Le projet du gouvernement d'Emmanuel Macron et d'Edouard Philippe concernant la SNCF revêt un enjeu capital. Ou plutôt deux.

Le premier concerne l'existence d'un service public en position de monopole, et, par voie de conséquence, l'existence des services publics.

Si certains services publics français ont commencé à être mis en concurrence avec des entreprises privées, le service public du chemin de fer représente un enjeu opérationnel et symbolique tout à fait particulier.

Opérationnel, parce qu'il permet de relier l'ensemble du territoire métropolitain dans des conditions d'égalité d'accès, de sécurité et de non-pollution inégalables.

En effet, mettre en place la concurrence avec des opérateurs privés revient immanquablement à offrir les lignes excédentaires aux sociétés privées motivées par définition par l'appât du gain, et à supprimer les lignes déficitaires que le service public n'aurait plus les moyens d'assurer et qui n'intéresseraient pas le secteur privé.

Exit l'égalité d'accès au transport ferroviaire sur tout le territoire. Et donc augmentation du trafic routier accidentogène et polluant.

Et l'argument de l'obligation européenne ne tient pas, les textes de l'Union Européenne stipulant qu'en matière ferroviaire les Etats peuvent conserver un service public en situation de monopole.

Symbolique, car il constitue une des, sinon la dernière(s) place(s) encore forte(s) du syndicalisme de lutte.

A ce sujet, la stratégie de grève décidée par les syndicats cheminots, innovante et adroite, a visiblement pris de court le gouvernement qui s'applique depuis son annonce et la grève du 22 mars très bien observée à la SNCF à manoeuvrer en recul.

Plus fondamentalement, Emmanuel Macron et le gouvernement veulent à l'évidence, dans la foulée des ordonnances permettant la remise en cause entreprise par entreprise des garanties collectives légales et conventionnelles des salarié(e)s du secteur privé, frapper un coup emblématique contre un statut, celui des cheminots. Ouvrant ainsi la voie à la remise en cause des statuts de l'ensemble du secteur public et de la Fonction Publique, cette dernière étant d'ailleurs déjà concernée par les projets du gouvernement.

Or, le statut des cheminots constitue un verrou face aux exigences de rentabilité financière de futurs opérateurs privés du chemin de fer.

Et là se situe le deuxième enjeu fondamental de ce conflit social.
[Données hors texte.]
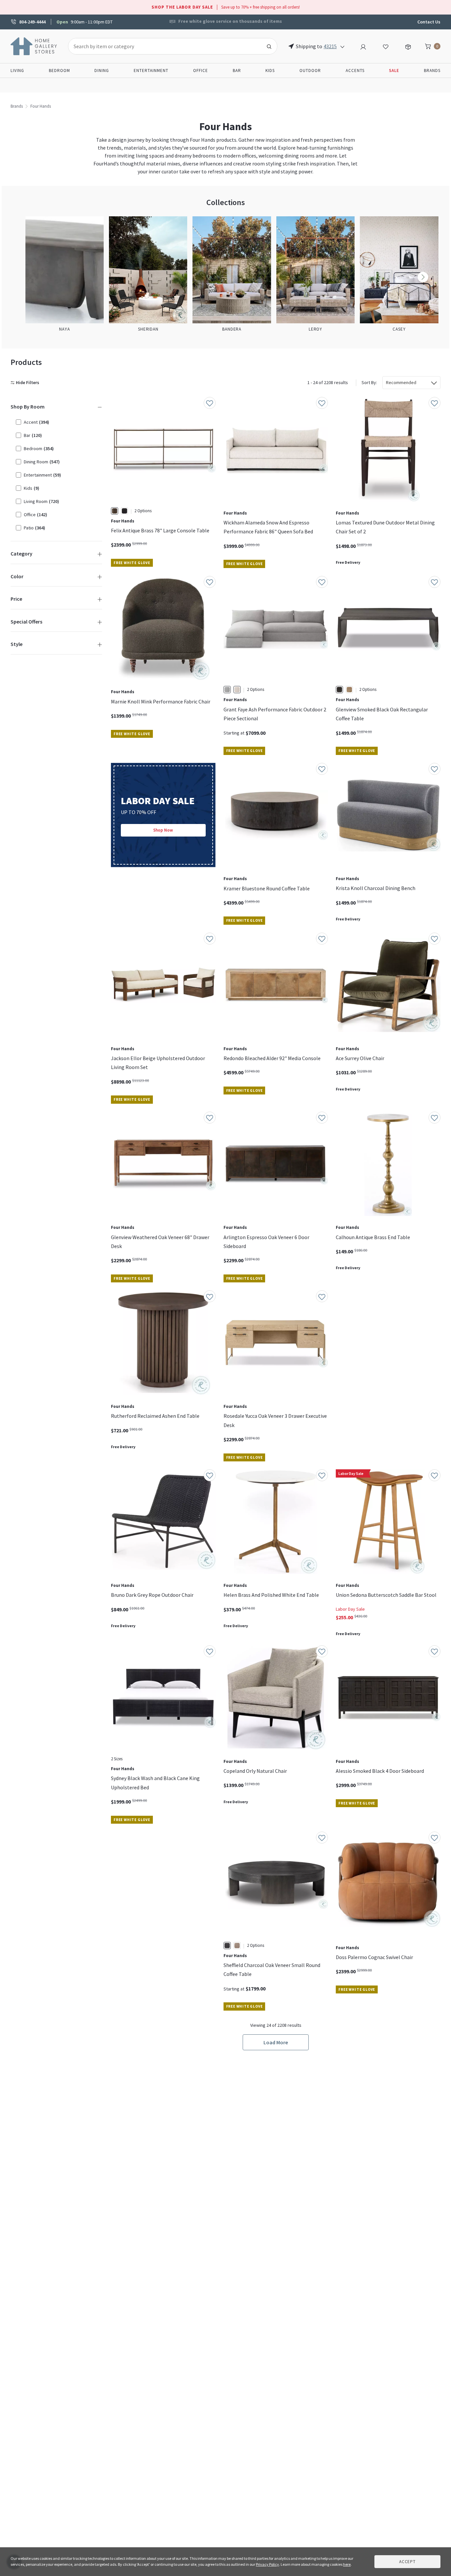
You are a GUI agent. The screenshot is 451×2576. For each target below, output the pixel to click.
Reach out (131, 1913)
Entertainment (151, 70)
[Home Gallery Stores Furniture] (34, 46)
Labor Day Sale (350, 1609)
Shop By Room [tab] (28, 406)
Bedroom (59, 70)
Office (200, 70)
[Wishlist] (385, 46)
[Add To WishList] (210, 403)
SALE (394, 70)
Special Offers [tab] (26, 621)
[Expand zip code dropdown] (342, 46)
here (347, 2564)
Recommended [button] (401, 382)
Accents (355, 70)
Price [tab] (16, 598)
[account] (363, 46)
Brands (432, 70)
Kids (270, 70)
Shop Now (163, 830)
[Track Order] (408, 46)
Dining (101, 70)
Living (17, 70)
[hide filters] (26, 382)
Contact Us (428, 22)
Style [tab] (16, 644)
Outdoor (310, 70)
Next (423, 277)
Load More (275, 2042)
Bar (237, 70)
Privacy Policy (267, 2564)
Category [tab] (21, 553)
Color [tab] (17, 576)
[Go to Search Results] (269, 46)
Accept (407, 2561)
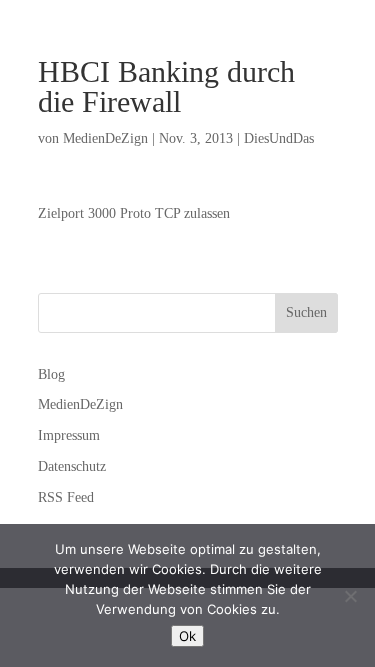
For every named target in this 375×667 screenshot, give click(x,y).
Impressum (69, 435)
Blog (51, 374)
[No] (350, 596)
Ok (187, 636)
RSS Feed (66, 497)
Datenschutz (72, 466)
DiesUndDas (279, 138)
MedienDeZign (105, 138)
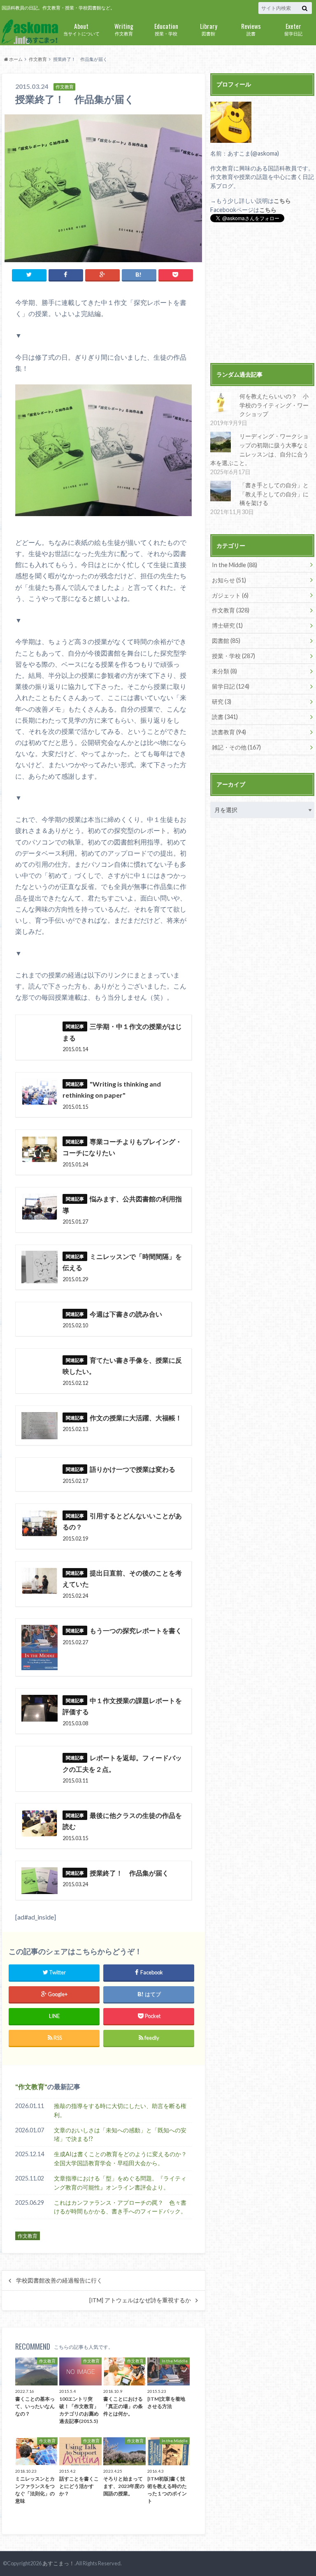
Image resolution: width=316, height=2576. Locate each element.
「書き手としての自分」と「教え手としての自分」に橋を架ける (274, 494)
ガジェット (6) (230, 595)
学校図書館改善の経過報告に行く (59, 2280)
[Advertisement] (262, 293)
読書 (251, 28)
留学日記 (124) (230, 686)
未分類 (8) (224, 671)
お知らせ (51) (229, 580)
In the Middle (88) (234, 564)
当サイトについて (81, 28)
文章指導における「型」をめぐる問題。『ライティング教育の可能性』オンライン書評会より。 (120, 2183)
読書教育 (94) (229, 731)
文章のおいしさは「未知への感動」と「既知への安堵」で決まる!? (120, 2135)
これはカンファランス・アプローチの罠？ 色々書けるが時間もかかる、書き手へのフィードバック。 (120, 2207)
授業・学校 (166, 28)
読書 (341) (225, 716)
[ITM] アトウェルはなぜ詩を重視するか (140, 2300)
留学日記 (293, 28)
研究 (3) (221, 701)
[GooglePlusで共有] (102, 274)
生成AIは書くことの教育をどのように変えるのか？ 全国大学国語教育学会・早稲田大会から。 (123, 2158)
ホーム (15, 59)
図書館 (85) (226, 640)
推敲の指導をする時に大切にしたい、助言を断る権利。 (120, 2110)
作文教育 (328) (230, 610)
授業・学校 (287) (233, 655)
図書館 (208, 28)
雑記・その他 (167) (236, 747)
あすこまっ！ (58, 2563)
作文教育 (123, 28)
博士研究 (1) (227, 625)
Car leur statut ne fait nullement des cheminots de soi-disant privilégiés ; il leur permet simplement de voir compensées des conditions de travail qui, si elles ne sont plus les mêmes qu'à l'époque du charbon, restent marquées notamment par des horaires très décalés et donc une disponibilité très importante, avec en permanence l'obsession si reconnue de la sécurité.

Il y en a en effet vraiment assez des discours culpabilisateurs distillés depuis des décennies sur le thème : comme il y a plus malheureux que vous, acceptez de travailler dans de plus mauvaises conditions.

Ce raisonnement pervers et anti-social a conduit à la dégradation continue des conditions de travail dans de très nombreuses entreprises, privées comme publiques, dégradation se traduisant par l'augmentation du stress et du mal-être au travail, des arrêts de travail, des burn-out, des suicides motivés au moins partiellement par des raisons professionnelles.

Comme l'a excellemment formulé Olivier Besancenot, "on est tous le cheminot de quelqu'un."

La grève qui va commencer à la SNCF est à mon sens décisive, tant pour la pérennité des services publics garantissant l'égalité des citoyens à leur accès que pour le maintien et l'amélioration de conditions de travail tout simplement correctes et humaines.

Cette grève doit être victorieuse.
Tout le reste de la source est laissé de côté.